__Task__: Copy every line of the items below verbatim, omitting the pictures.

-- start of Extracted information --

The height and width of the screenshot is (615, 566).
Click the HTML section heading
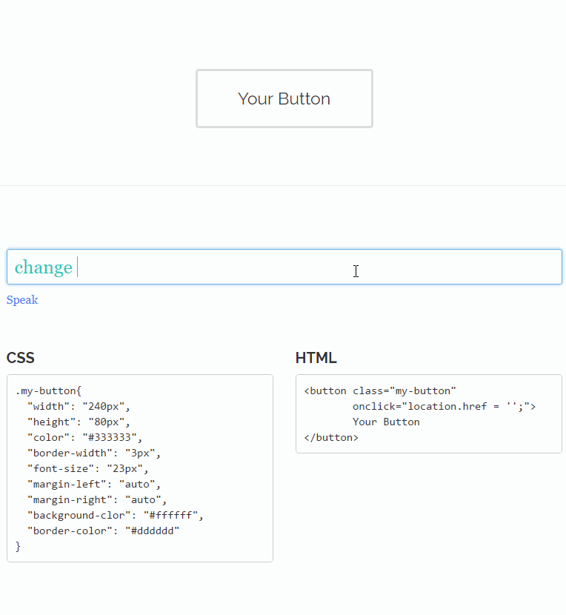tap(316, 358)
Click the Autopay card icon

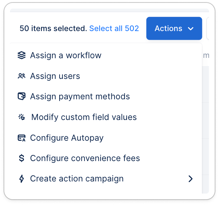[x=21, y=138]
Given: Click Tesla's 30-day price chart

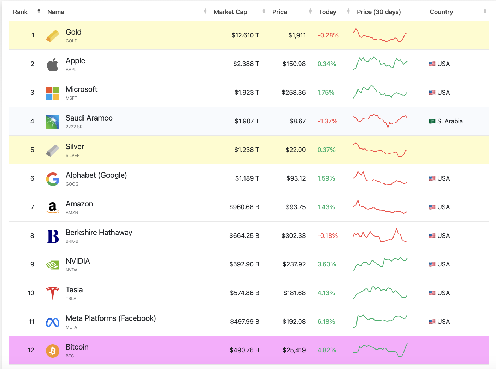Looking at the screenshot, I should click(x=380, y=293).
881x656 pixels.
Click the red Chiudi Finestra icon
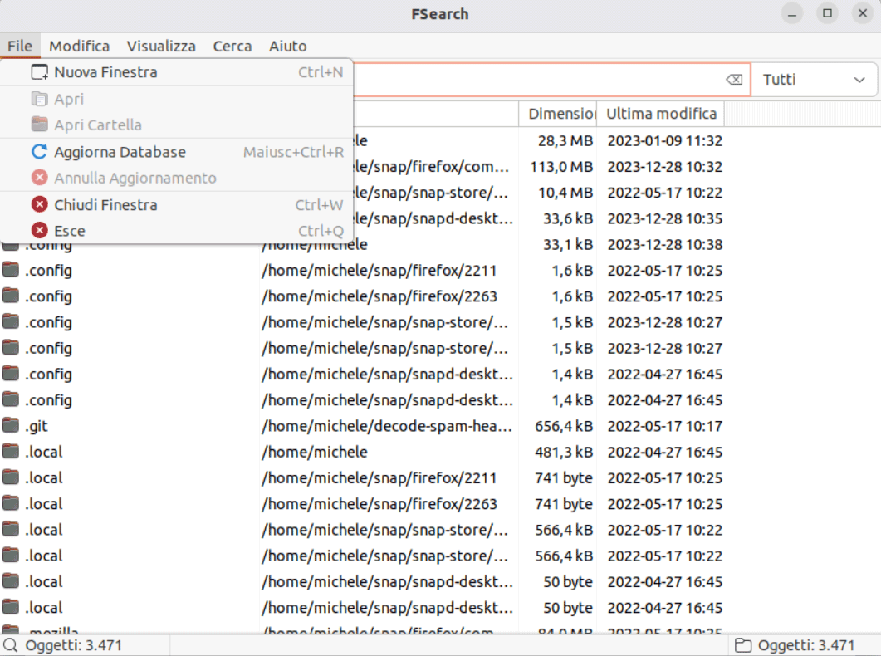coord(39,205)
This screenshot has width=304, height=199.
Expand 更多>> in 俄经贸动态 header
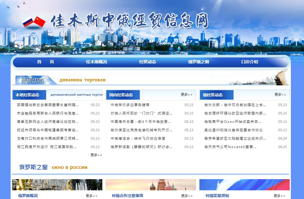280,95
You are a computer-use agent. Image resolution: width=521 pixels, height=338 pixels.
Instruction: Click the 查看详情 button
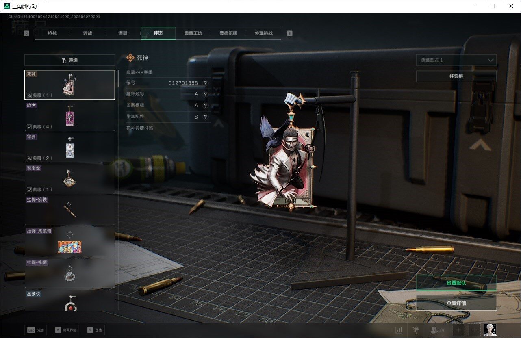click(456, 303)
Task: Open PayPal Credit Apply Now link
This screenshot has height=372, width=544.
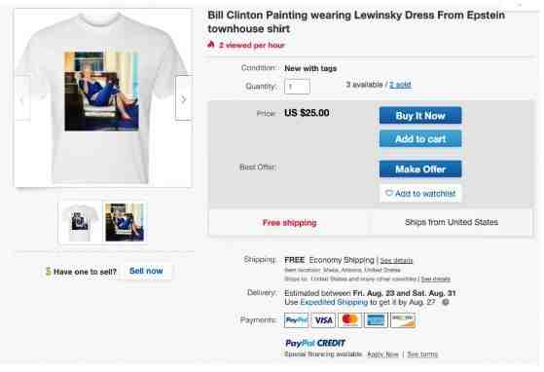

-- end of Extracted information --

__Full response__:
The height and width of the screenshot is (615, 566).
Click the HTML section heading
tap(316, 358)
Click the Autopay card icon

[x=21, y=138]
Given: Click Tesla's 30-day price chart

Looking at the screenshot, I should click(x=380, y=293).
881x656 pixels.
Click the red Chiudi Finestra icon
coord(39,205)
This screenshot has width=304, height=199.
Expand 更多>> in 俄经贸动态 header
280,95
You are a computer-use agent. Image resolution: width=521 pixels, height=338 pixels.
Instruction: Click the 查看详情 button
click(456, 303)
Task: Open PayPal Credit Apply Now link
This screenshot has height=372, width=544.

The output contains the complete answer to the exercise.